While she tailors each workshop to a client's needs, she readily admits that not everyone who attends reacts favorably. Nearly every group includes people who resist participating or don't pay attention.
"Body language is rich with information," Sullivan said. "You just don't have any idea what's going on in people. Maybe their cat died that morning."
She believes that less than enthusiastic participants benefit from secondhand laughter, which is way better for you than secondhand smoke. She has started laughter clubs in Mt. Lebanon and Peters. She's also organizing a laughter club in Sharpsburg. In a workshop she leads called "Good Hearted Living," participants are asked to write a list of what they are grateful for.
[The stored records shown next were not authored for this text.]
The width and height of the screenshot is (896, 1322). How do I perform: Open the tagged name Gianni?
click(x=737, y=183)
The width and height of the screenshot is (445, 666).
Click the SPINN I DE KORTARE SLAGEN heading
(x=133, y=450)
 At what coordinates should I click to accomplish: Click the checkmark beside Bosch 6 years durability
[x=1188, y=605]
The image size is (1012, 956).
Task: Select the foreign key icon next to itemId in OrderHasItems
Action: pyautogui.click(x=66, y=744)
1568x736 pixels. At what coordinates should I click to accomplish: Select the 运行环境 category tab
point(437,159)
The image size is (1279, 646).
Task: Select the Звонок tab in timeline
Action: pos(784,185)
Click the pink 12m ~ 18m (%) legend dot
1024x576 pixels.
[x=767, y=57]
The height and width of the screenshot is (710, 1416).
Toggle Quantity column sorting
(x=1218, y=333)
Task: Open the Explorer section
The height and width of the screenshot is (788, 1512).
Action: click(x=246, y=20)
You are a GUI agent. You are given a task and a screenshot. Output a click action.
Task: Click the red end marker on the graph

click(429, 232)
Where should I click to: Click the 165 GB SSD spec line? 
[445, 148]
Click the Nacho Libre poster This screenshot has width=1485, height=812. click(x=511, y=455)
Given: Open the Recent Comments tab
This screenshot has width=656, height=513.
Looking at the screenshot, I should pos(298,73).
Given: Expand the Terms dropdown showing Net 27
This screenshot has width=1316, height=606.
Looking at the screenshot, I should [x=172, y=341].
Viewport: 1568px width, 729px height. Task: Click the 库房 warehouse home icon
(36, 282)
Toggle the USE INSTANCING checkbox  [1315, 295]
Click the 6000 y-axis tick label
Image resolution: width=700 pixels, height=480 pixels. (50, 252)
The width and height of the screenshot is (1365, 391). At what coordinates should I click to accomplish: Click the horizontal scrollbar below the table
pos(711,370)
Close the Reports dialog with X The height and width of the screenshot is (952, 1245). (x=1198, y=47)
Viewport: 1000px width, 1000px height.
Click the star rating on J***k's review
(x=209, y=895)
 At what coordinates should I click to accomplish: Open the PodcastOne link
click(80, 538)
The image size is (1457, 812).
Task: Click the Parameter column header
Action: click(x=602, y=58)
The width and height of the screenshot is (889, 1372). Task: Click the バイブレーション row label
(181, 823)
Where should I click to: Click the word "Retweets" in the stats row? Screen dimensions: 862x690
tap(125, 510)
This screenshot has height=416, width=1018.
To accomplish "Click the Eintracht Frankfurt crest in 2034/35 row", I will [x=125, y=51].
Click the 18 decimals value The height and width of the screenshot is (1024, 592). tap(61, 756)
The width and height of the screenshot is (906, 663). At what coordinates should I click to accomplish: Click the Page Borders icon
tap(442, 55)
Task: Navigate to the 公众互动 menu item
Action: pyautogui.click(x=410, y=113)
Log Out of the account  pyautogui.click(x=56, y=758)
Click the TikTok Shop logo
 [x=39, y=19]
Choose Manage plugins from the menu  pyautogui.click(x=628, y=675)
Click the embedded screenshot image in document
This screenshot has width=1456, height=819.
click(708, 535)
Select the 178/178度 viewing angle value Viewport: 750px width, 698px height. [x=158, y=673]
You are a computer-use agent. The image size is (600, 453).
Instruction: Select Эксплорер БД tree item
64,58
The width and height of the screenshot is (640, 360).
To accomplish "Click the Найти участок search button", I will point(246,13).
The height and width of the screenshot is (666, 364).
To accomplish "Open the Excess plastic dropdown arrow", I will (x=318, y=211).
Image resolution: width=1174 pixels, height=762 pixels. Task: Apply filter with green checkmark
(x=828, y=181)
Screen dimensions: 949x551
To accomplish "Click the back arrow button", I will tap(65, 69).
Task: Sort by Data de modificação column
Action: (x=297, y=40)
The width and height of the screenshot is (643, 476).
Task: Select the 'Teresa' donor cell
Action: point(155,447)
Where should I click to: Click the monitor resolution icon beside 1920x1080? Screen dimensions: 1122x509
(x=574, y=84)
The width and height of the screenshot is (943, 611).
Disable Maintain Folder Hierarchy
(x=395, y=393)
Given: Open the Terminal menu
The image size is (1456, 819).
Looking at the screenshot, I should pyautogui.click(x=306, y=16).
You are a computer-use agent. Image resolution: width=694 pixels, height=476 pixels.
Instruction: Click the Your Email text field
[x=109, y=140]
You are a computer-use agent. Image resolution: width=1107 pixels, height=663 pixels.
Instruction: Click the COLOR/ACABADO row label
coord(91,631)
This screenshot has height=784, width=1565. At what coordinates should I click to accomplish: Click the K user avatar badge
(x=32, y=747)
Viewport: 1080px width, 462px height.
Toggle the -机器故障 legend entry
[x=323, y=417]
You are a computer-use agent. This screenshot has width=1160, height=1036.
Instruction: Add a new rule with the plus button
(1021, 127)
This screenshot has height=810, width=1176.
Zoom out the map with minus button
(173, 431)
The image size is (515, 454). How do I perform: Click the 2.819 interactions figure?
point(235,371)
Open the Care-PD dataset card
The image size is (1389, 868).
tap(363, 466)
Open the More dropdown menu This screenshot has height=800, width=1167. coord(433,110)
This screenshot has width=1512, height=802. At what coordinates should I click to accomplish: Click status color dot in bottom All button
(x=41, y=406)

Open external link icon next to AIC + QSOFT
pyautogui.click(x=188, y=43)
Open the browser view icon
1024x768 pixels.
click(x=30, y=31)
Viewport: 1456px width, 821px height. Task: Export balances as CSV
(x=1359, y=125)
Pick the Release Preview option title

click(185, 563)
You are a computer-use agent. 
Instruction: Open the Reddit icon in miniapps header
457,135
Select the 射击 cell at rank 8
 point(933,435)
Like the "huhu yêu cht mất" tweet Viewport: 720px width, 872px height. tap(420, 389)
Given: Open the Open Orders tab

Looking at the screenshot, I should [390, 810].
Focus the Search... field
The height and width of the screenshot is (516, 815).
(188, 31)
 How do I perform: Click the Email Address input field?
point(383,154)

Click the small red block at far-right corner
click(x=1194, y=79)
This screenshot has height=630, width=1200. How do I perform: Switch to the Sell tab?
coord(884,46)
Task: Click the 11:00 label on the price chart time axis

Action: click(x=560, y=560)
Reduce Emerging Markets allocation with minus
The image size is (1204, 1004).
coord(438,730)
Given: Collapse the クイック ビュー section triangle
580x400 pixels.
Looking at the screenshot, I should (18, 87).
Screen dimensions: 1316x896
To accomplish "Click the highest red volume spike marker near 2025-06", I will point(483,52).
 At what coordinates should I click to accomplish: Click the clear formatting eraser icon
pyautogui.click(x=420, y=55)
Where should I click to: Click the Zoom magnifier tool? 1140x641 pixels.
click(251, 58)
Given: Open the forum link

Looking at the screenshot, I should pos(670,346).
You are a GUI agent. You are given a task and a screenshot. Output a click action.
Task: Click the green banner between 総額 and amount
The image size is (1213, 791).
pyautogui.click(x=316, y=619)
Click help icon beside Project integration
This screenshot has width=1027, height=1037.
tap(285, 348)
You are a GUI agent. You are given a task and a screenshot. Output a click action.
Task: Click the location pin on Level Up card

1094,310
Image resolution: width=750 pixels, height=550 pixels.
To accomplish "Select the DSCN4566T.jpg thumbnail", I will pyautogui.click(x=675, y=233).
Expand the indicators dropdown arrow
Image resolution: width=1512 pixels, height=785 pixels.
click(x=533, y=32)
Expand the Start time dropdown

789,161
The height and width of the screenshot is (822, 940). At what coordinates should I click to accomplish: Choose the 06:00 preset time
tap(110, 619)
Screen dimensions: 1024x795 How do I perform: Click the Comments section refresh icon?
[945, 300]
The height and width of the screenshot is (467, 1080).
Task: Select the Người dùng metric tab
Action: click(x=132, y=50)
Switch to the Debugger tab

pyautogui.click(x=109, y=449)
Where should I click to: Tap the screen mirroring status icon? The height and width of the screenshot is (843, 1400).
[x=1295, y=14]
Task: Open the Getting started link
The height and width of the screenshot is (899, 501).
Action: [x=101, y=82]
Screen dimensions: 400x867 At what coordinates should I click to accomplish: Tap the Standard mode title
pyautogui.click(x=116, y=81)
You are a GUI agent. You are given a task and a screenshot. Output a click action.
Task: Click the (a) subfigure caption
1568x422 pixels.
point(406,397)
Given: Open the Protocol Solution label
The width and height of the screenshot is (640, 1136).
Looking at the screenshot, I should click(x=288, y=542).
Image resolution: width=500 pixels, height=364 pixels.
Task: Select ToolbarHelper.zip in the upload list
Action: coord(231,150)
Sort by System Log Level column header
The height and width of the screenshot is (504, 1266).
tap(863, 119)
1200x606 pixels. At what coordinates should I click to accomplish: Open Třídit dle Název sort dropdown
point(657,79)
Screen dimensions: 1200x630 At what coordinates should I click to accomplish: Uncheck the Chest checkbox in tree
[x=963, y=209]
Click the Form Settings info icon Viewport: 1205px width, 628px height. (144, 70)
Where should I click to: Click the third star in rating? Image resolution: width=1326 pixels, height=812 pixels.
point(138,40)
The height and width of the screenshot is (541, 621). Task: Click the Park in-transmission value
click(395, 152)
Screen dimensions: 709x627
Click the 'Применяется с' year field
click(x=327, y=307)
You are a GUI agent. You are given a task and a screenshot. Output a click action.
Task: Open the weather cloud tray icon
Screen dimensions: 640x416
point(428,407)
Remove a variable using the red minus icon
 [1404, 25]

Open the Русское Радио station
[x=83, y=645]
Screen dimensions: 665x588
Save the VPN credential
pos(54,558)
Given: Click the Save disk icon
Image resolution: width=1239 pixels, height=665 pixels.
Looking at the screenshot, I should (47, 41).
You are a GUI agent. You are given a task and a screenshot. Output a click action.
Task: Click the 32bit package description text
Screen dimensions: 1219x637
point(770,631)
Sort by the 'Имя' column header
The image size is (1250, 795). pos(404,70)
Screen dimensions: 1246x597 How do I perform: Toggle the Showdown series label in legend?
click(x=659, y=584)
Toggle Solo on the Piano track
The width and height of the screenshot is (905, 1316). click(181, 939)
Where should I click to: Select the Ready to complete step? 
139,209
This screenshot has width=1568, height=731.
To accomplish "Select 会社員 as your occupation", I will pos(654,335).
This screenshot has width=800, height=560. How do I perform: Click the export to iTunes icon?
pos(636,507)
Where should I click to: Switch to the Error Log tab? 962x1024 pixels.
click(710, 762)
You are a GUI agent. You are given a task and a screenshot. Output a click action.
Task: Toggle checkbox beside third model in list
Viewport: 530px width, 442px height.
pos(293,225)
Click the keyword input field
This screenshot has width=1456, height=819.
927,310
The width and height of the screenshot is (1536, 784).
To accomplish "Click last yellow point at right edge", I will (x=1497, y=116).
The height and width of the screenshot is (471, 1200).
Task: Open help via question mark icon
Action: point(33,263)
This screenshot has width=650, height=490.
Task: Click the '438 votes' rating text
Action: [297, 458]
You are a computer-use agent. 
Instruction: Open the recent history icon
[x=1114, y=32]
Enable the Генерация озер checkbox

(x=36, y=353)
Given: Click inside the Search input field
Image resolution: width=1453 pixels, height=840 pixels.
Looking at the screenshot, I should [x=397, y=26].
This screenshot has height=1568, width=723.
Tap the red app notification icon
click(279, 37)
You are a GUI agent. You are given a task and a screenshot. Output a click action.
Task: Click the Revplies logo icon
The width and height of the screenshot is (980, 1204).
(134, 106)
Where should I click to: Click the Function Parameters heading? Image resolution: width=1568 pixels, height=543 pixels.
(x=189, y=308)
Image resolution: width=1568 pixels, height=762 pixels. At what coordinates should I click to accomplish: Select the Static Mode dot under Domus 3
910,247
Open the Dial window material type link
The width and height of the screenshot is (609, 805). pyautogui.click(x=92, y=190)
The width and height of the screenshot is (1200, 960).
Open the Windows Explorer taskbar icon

"I rarely get people who write 'I'm alive,' " she said.
A laughter workshop she held last summer at Sunnyhill, a Unitarian Universalist church in Mt. Lebanon, attracted two men, 11 women and one teenage boy. Among the exercises were speaking in gibberish and walking over imaginary fires.
LAUGHING WITH BUDDHA
When Sullivan is stuck in traffic, she rubs the belly of a Buddha that is attached to the dashboard of her green Suburu. Since 2006, her car has carried a license plate that reads HAP-101. You might think it stands for Happiness 101 but it actually pays tribute to a dear departed relative.
"I had an uncle whom everyone in my family called Uncle Happy. He loved to tell jokes and used to spend some part of every summer in the Catskills at open mic night," she said.
At family gatherings, if her uncle told a joke and someone did not listen, he would start all over again. "As he aged and the whole family would gather for his birthdays, you can imagine the dirty looks someone would get when they interrupted for the third time," she said.
When he died at age 101, he left her some money.
"I used that money to buy a new car, which was much needed, and decided to get the license plate in memory of him. I had no idea at the time I would become a certified laughter leader. I guess the universe did."